Alquimia del amor
2021-02-12 10:49:24 / web.radiorebelde@icrt.cu / Heydi González Cabrera

Antífanes, un comediógrafo griego que vivió por los años 300 ANE, dijo: “Hay dos cosas que el hombre no puede ocultar: que está borracho y que está enamorado”.
Los poetas siempre han exaltado, y con razón, ese sentimiento sublime que constituye “enamorarse”. Menos románticos, aunque también veraces, devienen los químicos, que sí rompen el encanto, pero sus opiniones dejan de ser importantes cuando denominan a esas sensaciones: "química del amor".

La ciencia ha investigado hasta la saciedad, las reacciones emocionales, donde tanto la electricidad con sus descargas neuronales, como la química, hormonas y otras sustancias, se alborotan en nuestro cuerpo, y nos capacitan para, sencillamente, amar. Esas son las responsables, que una pasión nos descontrole.
Puede que muchos no lo crean, pero los psiquiatras afirman que cuando una persona se fija en otra, es porque -anteriormente- ha construido un mapa mental, especie de molde con circuitos cerebrales que determinan lo que hará enamorarse de ese individuo y no de otro. Los sexólogos consideran, que estos mapas son el resultado de asociaciones con miembros de su familia, amigos, experiencias o hechos fortuitos. Es decir, que anticipándose al verdadero amor, ya hemos elaborado los rasgos esenciales de la persona ideal para amar.

Por tanto, cuando decimos “química del amor” es una expresión acertada. Porque en las reacciones emocionales hay electricidad, hormonas y otras sustancias. Tanto unas como otras, hacen que una pasión descontrole nuestra vida, y evidencian buena parte de los signos del enamoramiento.

DATOS DE ENTRADA:
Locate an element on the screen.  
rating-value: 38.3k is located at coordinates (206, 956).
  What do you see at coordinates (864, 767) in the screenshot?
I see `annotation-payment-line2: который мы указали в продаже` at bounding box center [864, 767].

CONSIGNA: Continúa el artículo sobre la química del amor a partir de su última oración.

RESPUESTA FINAL:
Admitido que el amor es un proceso bioquímico, iniciado en la corteza cerebral, que pasa a las neuronas y de allí, al sistema endocrino, provocando montón de respuestas fisiológicas, pues les amplió un poco más.
El caso de la feniletilamina con el amor, se inició con la teoría propuesta por la Psiquiatría, de que el cerebro de una persona enamorada contiene grandes cantidades de esa sustancia, responsable de las sensaciones y modificaciones fisiológicas que experimentamos cuando estamos enamorados.
Estos compuestos combinados, hacen que se pueda permanecer horas, haciendo el amor, y noches enteras conversando, sin sensación de cansancio o sueño.

Los expertos sospecharon de este proceso mientras realizaban un estudio con pacientes con depresión psíquica causada por desilusión amorosa y les llamó la atención la compulsiva tendencia de esas personas a devorar grandes cantidades de chocolate, alimento rico en feniletilamina, por lo que dedujeron, que su adicción era una especie de automedicación para combatir la abstinencia, causado por la falta de esa sustancia. Según la hipótesis, el llamado, “centro de placer del cerebro”, comienza a producir feniletilamina a gran escala, y así es como “perdemos la cabeza”, vemos el mundo de color de rosa y nos sentimos flotar.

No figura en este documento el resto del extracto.